Thursday, February 12, 2009

Darwin Day

Regardless of your beliefs about whether or not there is a God or whom that God might be, I think we all have reason to celebrate the concept of evolution. Particularly for those of us that are raising children.


I think (I would hope, anyway) that all of us parent with the idea that we want our children to have the best lives possible, and if their lives surpass our own, then all the better. If they seem to be smarter, if they seem better able to handle their emotions, their relationships, I would think that would be something that would make a parent proud. That, I think, is evolution. The idea that each generation gets a little smarter, a little more compassionate towards fellow human beings, a little more self-sufficient, and a little more capable.


I used to worry to the point of obsession about how the girls' father would affect their development, their emotional maturity. It took quite a few years (and many hours of therapy) for me to realize that they have already surpassed my own emotional maturity when it comes to him.

While they still may wish for a dad that was in their lives on a daily basis, they have accepted the reality that he's not, nor will he ever be. They love him, but they see his faults. They understand that they can have fun with him, they can laugh with him, but they cannot trust him. They have their occasional bouts of anger about it, but they have learned how to acknowledge that anger without wallowing in it.

When he calls, Sylvia is always anxious to talk to him, but their conversations remain on a surface level. Riley usually states that she has no interest in talking to him, but by the time it's her turn, she'll get on the phone and laugh and be silly with him.

In other words, they know how to handle him. In less than 5 years, they've come further in maintaining a healthy relationship with him than I ever have or will.

I also admire their various interests. I was focused on theatre and performing for most of my childhood. Sylvia has acted, sung, and danced as well, but she's also played basketball, draws and paints, does cheerleading, and runs 5ks. She has a desire to experience everything, which I wholeheartedly encourage. And while Riley has not yet "joined" anything, the girl is always thinking. She is always listening, and she is trying things in her way. She doesn't seem to want to compete for center stage, nor does she suffer from shyness. She can also talk your ear off if you let her! I find her to be the most balanced person I know - and as much as I talk about balance, the brutal truth is I will never get there myself.

Now, just so it's said, there's a line between wanting better for your children and pushing your own dreams onto your children.
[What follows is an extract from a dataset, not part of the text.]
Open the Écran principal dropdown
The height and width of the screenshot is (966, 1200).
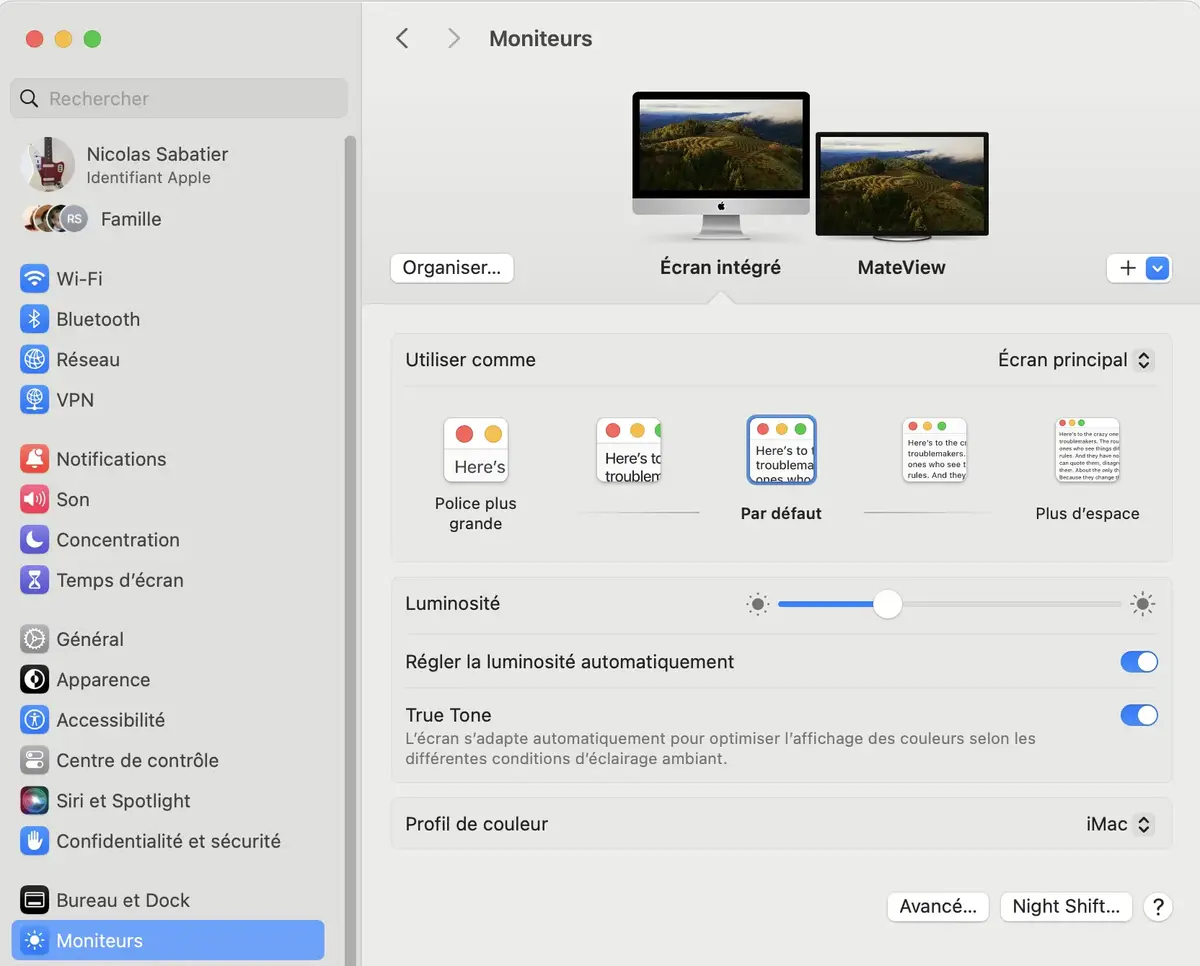click(x=1075, y=360)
The latter is something I try not to do, nor do I consider it evolution. Rather, I consider it a huge step backwards. And I can want and wish and hope anything I want for my children so long as I allow them their own paths to pursue.
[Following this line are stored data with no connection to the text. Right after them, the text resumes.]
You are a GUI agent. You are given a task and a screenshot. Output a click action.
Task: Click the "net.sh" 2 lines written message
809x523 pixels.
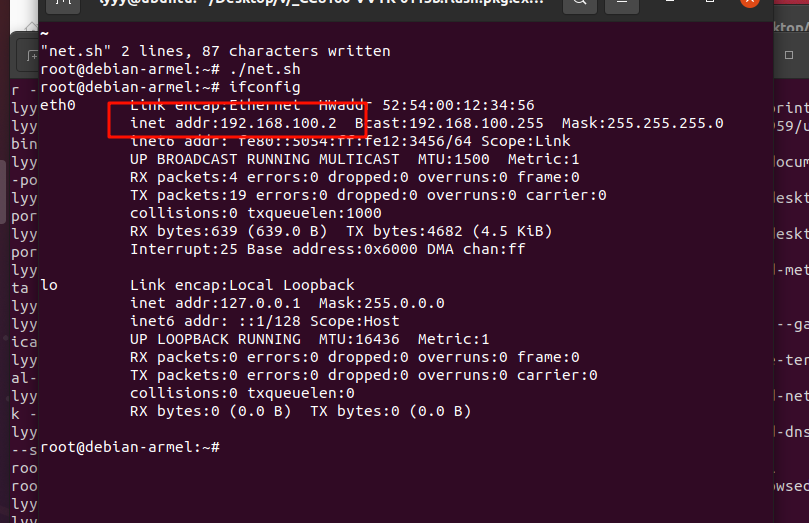tap(215, 50)
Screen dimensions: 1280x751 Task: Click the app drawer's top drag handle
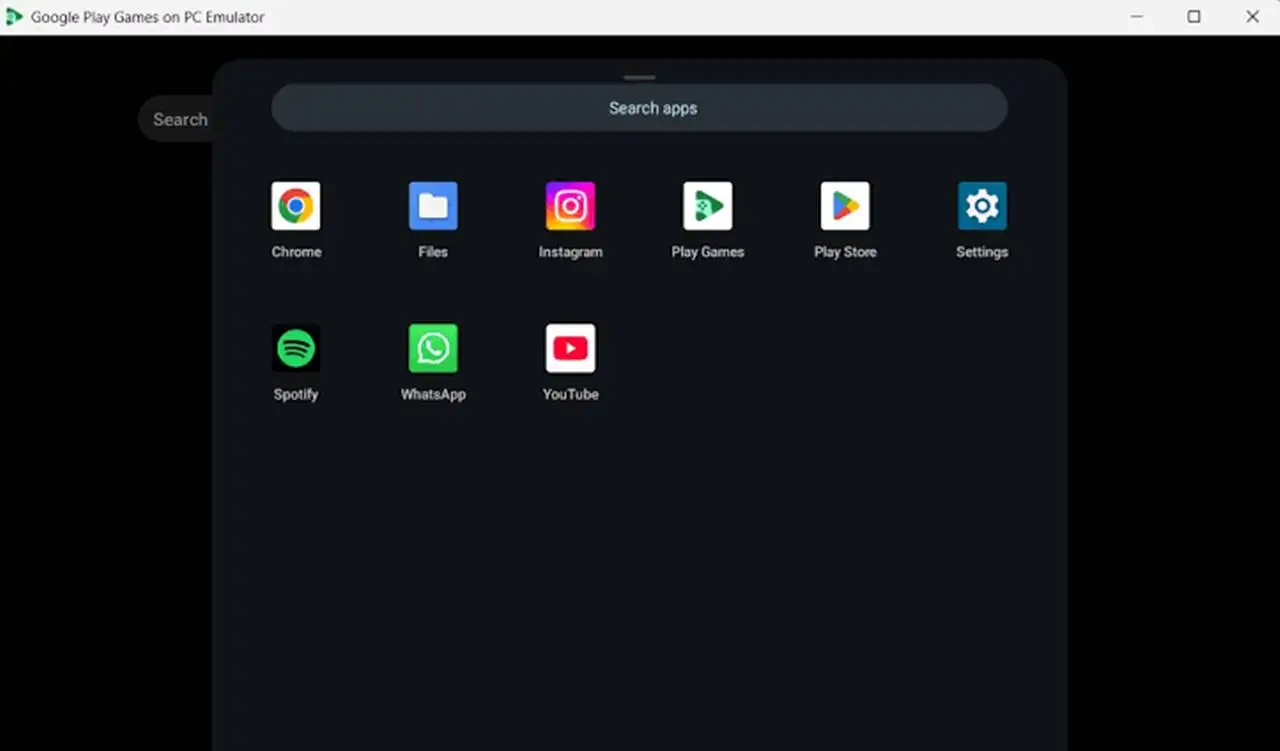coord(639,77)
Evolution IS something to celebrate. As is Darwin's 200th birthday for introducing us to this concept. I hope you'll all take a moment to think about how you've evolved and celebrate the journey.

6 comments:

Anonymous said...

I am a total believer in evolution and in fact, my view on God is that, if there is one, he/she planted a seed and is watching it grow. I've never understood why some people have such a hard time with evolution, we see it every day, it IS happening whether there is a God or not (my highly religious ex, Jacob's dad, actually agrees with me on this). My son is definitely smarter than both of his parents put together (that's not a knock to myself - he is SMART) and *something* must have caused that.

jenn said...

I can agree that people "evolve" in their own lives (learn from mistakes, grow stronger, change, etc...) and that each generation seems to evolve some from the last one.

I like what you said about our children surpassing us. I hope that Shiloh will. I also like that you add that people shouldn't push their children to follow their own (the parents) dreams. I see too many people do that and it's something that I already try to watch for in myself. I want Shiloh to be Shiloh, not what I think she should be.

Meg said...

Here's to personal evolution!

But when, oh when, will our relationships with our exs and soon-to-be exs, and even our currents evolve?

Florinda said...

Great post! Personally, I've never considered evolution and God mutually exclusive - my belief on that score is pretty similar to Natalie's.
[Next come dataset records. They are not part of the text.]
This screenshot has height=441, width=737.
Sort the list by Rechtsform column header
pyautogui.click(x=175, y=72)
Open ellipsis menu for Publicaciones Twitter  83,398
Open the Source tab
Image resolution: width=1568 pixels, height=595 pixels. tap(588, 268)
I'd like to think I've evolved a bit during the last ten years or so, in particular, even if I didn't exactly embrace it at times. And seeing how our kids grow in their own unique ways is definitely support for evolution, if you ask me.

Tara R. said...

"there's a line between wanting better for your children and pushing your own dreams onto your children"

I think this lesson is a very hard one for some parents to learn. We have to evolve into guides and not just handlers.

Nicely said!

Shiona said...

OH yes definitely right there with you on pushing things onto children. No room for change or anything. What's that about? Evolution makes total sense.